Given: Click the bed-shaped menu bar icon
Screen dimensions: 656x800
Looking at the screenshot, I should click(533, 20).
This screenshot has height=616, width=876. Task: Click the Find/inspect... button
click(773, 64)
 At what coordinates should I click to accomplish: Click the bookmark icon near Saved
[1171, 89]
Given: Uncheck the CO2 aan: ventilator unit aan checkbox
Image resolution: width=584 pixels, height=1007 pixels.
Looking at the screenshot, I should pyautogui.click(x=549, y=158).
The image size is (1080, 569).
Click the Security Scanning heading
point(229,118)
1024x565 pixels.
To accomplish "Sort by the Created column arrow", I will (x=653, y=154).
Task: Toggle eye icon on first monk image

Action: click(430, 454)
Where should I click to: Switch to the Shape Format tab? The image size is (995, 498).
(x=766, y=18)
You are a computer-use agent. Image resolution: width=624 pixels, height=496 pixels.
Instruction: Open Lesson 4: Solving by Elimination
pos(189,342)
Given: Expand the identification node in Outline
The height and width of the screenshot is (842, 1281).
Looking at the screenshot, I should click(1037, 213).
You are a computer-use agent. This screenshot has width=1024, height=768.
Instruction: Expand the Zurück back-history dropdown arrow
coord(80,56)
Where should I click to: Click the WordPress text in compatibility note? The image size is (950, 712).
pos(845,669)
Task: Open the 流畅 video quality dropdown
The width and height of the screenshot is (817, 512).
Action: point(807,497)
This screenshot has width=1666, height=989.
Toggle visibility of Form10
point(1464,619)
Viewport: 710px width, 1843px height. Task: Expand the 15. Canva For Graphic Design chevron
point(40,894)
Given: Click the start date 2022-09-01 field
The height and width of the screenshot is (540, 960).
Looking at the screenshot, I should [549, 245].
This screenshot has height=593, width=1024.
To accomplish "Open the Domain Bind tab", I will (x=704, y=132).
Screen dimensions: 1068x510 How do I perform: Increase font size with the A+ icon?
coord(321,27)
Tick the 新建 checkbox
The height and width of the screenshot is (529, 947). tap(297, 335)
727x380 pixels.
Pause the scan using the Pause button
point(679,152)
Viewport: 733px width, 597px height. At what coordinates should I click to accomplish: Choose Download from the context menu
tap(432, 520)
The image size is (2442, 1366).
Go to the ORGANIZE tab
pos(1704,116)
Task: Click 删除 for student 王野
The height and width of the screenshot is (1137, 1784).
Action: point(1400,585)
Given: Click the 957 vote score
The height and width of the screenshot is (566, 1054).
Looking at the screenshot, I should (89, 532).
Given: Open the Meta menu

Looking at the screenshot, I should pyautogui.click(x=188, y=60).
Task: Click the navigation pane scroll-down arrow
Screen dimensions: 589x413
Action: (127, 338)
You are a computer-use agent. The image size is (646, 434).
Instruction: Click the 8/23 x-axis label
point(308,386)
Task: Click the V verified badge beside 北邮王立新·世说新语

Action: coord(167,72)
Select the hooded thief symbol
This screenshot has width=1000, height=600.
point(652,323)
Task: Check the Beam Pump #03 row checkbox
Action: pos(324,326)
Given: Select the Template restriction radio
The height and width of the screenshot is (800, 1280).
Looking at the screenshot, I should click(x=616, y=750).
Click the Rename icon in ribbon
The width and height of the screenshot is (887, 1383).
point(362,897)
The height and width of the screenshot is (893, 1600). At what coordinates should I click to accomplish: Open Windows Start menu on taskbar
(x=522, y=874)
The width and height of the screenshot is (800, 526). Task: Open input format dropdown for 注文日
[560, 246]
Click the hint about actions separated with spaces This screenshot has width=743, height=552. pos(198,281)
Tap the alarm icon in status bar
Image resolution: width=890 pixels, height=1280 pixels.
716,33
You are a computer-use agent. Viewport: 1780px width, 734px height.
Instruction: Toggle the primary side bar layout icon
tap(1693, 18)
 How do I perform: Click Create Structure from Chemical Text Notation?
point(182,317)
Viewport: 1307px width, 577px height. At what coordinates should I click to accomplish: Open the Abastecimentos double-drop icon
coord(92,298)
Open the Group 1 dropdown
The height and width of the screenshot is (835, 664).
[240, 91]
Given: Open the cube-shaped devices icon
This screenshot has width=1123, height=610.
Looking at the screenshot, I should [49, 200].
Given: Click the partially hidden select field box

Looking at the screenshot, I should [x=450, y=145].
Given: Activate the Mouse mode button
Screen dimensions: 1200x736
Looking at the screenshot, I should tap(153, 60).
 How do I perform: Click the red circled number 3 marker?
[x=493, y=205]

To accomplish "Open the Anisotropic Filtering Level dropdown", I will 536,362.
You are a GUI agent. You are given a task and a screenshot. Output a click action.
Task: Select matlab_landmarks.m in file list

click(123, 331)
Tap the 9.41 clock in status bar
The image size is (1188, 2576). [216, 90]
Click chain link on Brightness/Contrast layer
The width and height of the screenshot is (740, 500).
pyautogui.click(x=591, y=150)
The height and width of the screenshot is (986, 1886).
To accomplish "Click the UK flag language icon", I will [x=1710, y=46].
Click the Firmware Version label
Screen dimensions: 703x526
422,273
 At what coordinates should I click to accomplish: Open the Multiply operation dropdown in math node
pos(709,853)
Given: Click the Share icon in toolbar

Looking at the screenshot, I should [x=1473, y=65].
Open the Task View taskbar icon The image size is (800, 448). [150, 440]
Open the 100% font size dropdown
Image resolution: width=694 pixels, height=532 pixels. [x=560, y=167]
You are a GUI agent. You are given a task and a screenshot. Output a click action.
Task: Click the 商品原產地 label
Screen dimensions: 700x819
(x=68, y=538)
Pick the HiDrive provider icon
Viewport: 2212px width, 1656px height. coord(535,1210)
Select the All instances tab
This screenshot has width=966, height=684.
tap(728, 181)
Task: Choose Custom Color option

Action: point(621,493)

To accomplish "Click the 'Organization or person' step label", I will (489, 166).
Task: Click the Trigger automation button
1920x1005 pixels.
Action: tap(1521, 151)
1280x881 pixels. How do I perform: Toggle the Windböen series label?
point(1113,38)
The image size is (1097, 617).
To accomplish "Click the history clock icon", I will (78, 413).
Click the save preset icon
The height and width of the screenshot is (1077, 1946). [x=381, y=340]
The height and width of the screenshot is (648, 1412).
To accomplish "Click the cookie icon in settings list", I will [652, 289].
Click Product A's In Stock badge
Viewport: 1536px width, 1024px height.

######

* _PROBLEM TO WORK ON_:
Rewrite the entries from the line that contains "The height and width of the screenshot is (648, 1412)." through the end of the entries, replacing "cookie" with "gear" and leaving everything else unchanged.

* _WRITTEN REPLY_:
The height and width of the screenshot is (648, 1412).
To accomplish "Click the gear icon in settings list", I will [652, 289].
Click Product A's In Stock badge
Viewport: 1536px width, 1024px height.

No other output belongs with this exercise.